I miracoli sono le persone che con i loro gesti innescano una spirale positiva, il miracolo è la forza delle preghiere e l’amore, nelle sue molteplici forme che è l’unica medicina capace di guarire e curare.
Certo non è tutto così semplice, ci sono anche gli infermieri sgarbati o frettolosi, i medici superficiali e stitici, ci sono le giornate no e quelle in cui la paura prende il sopravvento e ti immobilizza, ci sono anche quelli che consideri amici che vorresti accanto e che invece chissà perché spariscono.
È la solita storia del bicchiere mezzo pieno o mezzo vuoto. Sono sempre stata quella che tende a vederlo mezzo vuoto, confesso, ma in questa situazione ho imparato a guardare tutto da una nuova prospettiva: non importa se il bicchiere sia pieno o vuoto a metà, l’importante è avere un bicchiere in cui bere, e dell’acqua per dissetarsi, pur poca che sia.
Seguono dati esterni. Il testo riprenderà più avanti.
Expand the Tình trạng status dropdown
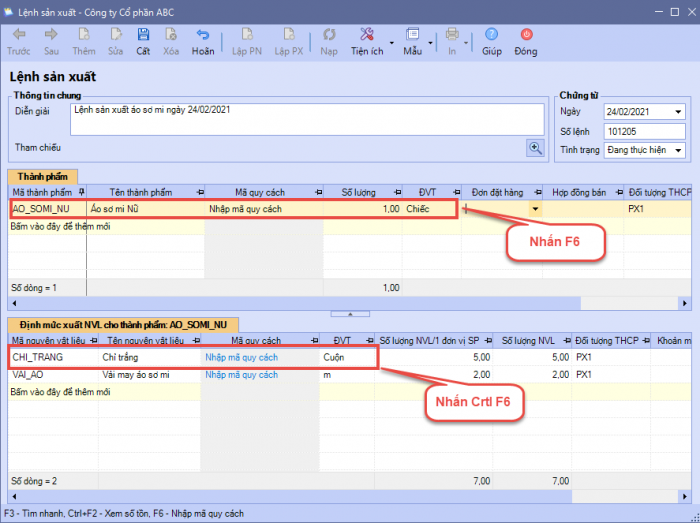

Sì, io credo nei miracoli.
La strada è ancora lunga ma se oggi posso festeggiare il compleanno di mio padre e ogni giorno che Dio vorrà donarmi insieme a lui, lo devo a un miracolo, quello dell’amore che ci ha circondati e ha guidato la mano dei medici.
E voglio dire GRAZIE a tutte le persone che hanno trovato il tempo di dedicarmi un pensiero in questi giorni bui: vorrei elencarvi tutti ma questo post diventerebbe infinito, per me siete come le stelle del firmamento e il mio cuore è il cielo che si è illuminato grazie a voi.